— Begin RECORDS —
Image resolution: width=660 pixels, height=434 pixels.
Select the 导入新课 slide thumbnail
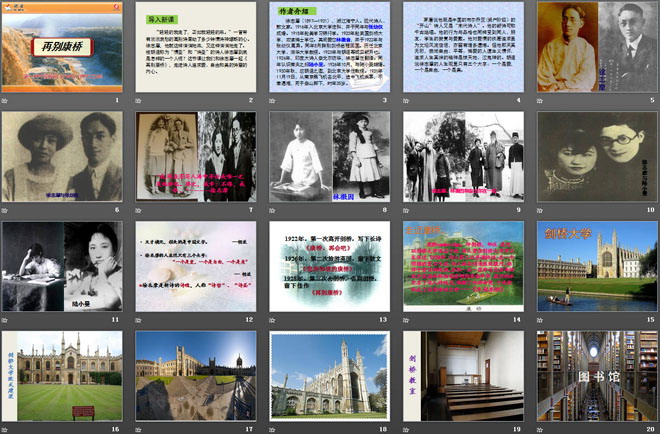195,47
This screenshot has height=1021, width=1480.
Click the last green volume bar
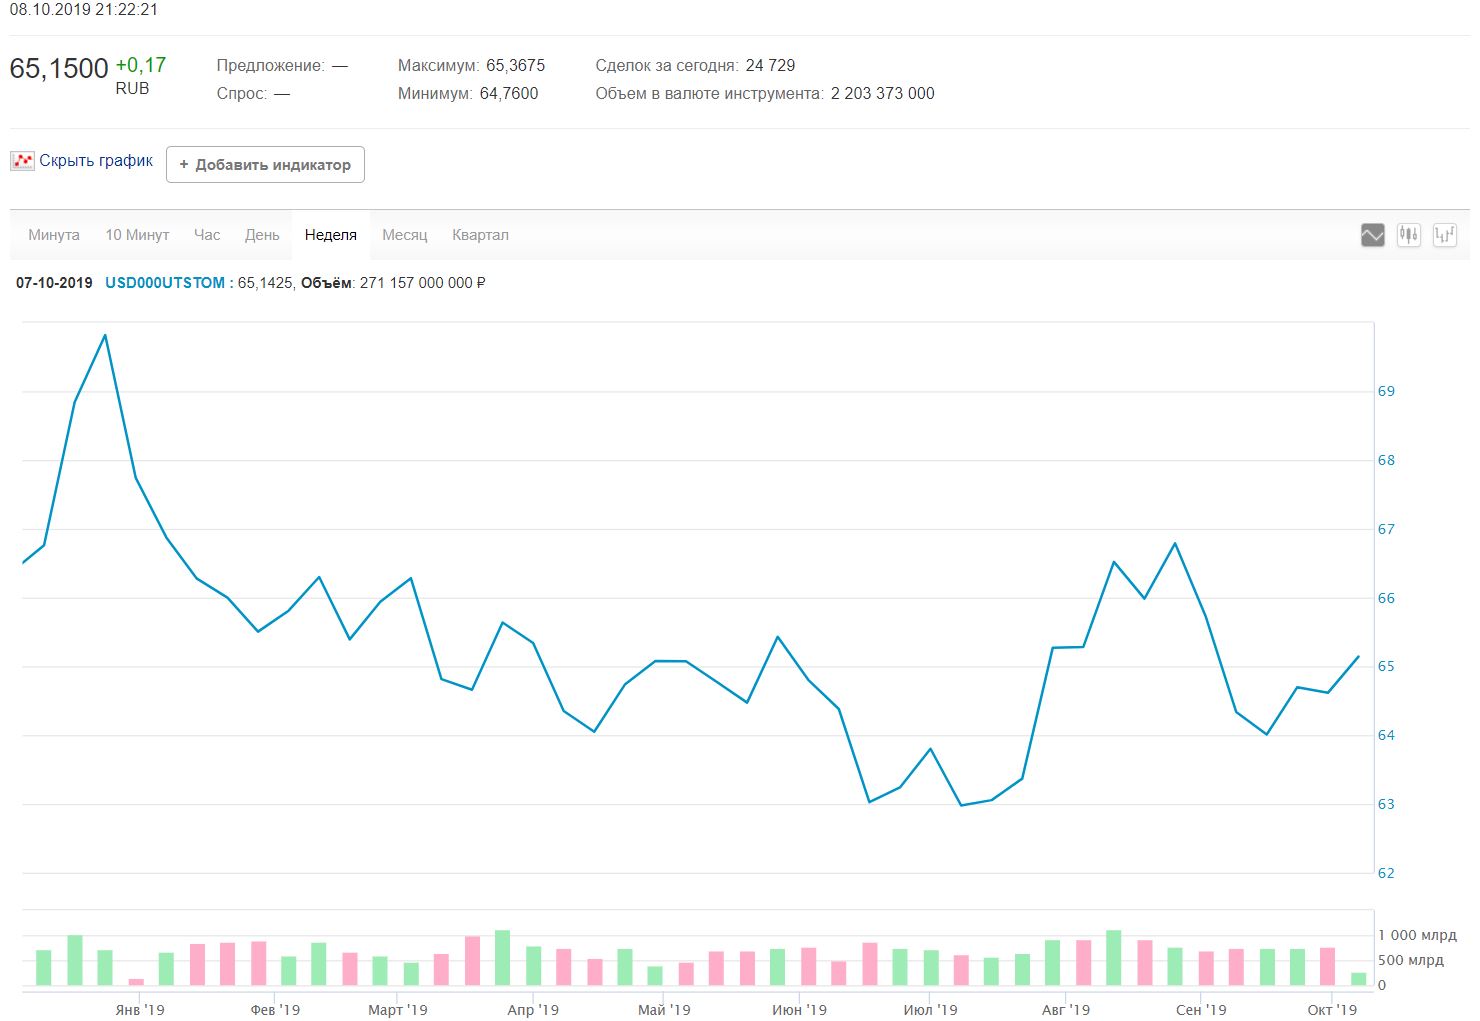click(1358, 979)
— End RECORDS —
EXERCISE OBJECTIVE =
Rewrite all the lines above, renaming "Select" to "Choose" and keeping everything else the same. Leave the pictures out of your answer.

REPLY TO THE EXERCISE =
Image resolution: width=660 pixels, height=434 pixels.
Choose the 导入新课 slide thumbnail
195,47
This screenshot has height=1021, width=1480.
Click the last green volume bar
click(1358, 979)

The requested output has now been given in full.